Bij de wedergeboorte wordt de wet van Christus in het hart geschreven door Zijn Geest en dat breekt de kracht der zonde, want door de wet der liefde stort de Heere Zijn liefde uit in het hart. En van daaruit komt de zondaar tot de onberouwelijke keus om de Heere te vrezen en in Zijn wegen te wandelen. Die heerlijke levendmaking heeft de dode zondaar in de eerste plaats nodig.

Maar nu heeft het ook plaats, dat men met een ontwaakte consciëntie werkzaam wordt vanuit de wet van het werkverbond, want van die wet heeft elk mens van nature nog een flauw afschrift in zijn hart. De Schrift zegt, dat de heidenen door de spraak van hun consciëntie getuigems geven, dat de wet geschreven is in hun harten. Zij hebben uit kracht daarvan een onuitroeibaar besef dat er een God is, Die gediend moet worden.

Komt de mens uit kracht daarvan door de twistingen van Gods Geest met hem tot bekering, dan gaat dat gepaard met veel benauwdheid, maar de ware boetvaardigheid wordt er in gemist.

Het komt niet tot een ootmoedig buigen voor de majesteit van Gods recht in het aanvaarden van de straf der zonde. Adam is niet gekomen tot bekering vanuit de wet van het werkverbond. De Heere heeft door de wet van Christus te schrijven in zijn hart, Zijn liefde in hem uitgestort en uit kracht daarvan werd hij een vijand van zonde, Satan en ongeloof. Met de bekentenis dat zijn vrouw was geworden „moeder aller levenden”, bekende hij vader aller doden te zijn, met verootmoediging.
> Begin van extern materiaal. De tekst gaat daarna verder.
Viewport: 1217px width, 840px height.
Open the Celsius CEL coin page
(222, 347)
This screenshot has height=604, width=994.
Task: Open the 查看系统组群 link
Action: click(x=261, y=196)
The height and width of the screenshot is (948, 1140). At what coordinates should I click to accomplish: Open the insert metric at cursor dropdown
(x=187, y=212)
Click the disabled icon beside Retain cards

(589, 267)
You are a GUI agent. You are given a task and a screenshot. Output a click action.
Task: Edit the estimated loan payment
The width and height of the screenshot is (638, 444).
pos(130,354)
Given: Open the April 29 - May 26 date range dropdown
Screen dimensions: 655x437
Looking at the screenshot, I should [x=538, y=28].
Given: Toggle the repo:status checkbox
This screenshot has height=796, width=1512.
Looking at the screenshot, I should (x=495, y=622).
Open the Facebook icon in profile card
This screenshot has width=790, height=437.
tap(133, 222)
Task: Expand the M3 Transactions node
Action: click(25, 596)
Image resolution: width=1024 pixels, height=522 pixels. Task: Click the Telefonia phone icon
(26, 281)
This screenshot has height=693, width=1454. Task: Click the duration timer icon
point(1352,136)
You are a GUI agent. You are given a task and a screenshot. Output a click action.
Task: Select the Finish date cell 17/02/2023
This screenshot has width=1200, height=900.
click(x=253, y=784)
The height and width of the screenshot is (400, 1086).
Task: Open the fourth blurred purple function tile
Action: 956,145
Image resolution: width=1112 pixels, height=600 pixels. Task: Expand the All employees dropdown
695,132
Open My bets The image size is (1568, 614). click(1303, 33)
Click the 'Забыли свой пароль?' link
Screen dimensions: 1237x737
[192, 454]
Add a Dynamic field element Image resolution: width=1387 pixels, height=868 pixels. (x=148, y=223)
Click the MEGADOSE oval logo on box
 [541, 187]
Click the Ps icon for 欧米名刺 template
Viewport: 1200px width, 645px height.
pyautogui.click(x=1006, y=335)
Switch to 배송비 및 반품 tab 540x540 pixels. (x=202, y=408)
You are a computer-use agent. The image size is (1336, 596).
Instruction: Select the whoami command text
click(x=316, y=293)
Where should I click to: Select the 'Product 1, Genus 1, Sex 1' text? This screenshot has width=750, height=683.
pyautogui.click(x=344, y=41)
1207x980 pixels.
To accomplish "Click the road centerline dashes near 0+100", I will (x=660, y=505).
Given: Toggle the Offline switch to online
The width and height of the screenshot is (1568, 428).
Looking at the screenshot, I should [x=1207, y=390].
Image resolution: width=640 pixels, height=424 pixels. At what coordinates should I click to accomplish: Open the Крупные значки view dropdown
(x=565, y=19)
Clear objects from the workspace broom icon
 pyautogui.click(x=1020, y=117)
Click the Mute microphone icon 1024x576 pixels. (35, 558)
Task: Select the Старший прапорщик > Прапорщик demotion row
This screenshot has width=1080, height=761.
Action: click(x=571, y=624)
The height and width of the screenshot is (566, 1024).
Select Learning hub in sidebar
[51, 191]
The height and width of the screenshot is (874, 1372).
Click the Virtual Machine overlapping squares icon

En zo heeft de Heere de mens ontdaan van het eigengemaakte kleed van vijgeboombladeren. Om hem te kleden met het kleed van het offer door de Heere geschonken. En daar de priester door de huid van het brandoffer, dat hem van Godswege geschonken werd, in zijn priesterambt bevestigd werd, bekwam Adam door het vel van het offerdier tot bedekking van zijn naaktheid, de priesterlijke waardigheid, om de Gode welbehagelijke offerdiensten te vervullen in zijn huis.

Christus heeft de wet van het werkverbond verheerlijkt met Zijn enige en algenoegzame offerande. En door die offerande niet in haar volkomenheid te aanvaarden, kwamen de Galaten zich door het bloed der besnijdenis te verbinden aan de ceremoniële wetten, tot voldoening van de wet der zeden, wat de Schrift veroordeelt. En in deze godsdienstige gevoelens, was niet het gevoelen van Christus. Door Hem is Gods Wet in Gods Raad ten volle aanvaard, wat door Petrus op de Pinksterdag zo krachtig tegenover de Joden betuigd werd tot bekering. De Heere komt door het Evangelie op een radeloze wereld. Een wereld die met zichzelf geen raad weet. En alle godsdienstige gevoelens die opkomen uit een wettische godsdienst, lopen uit op een bittere teleurstelling.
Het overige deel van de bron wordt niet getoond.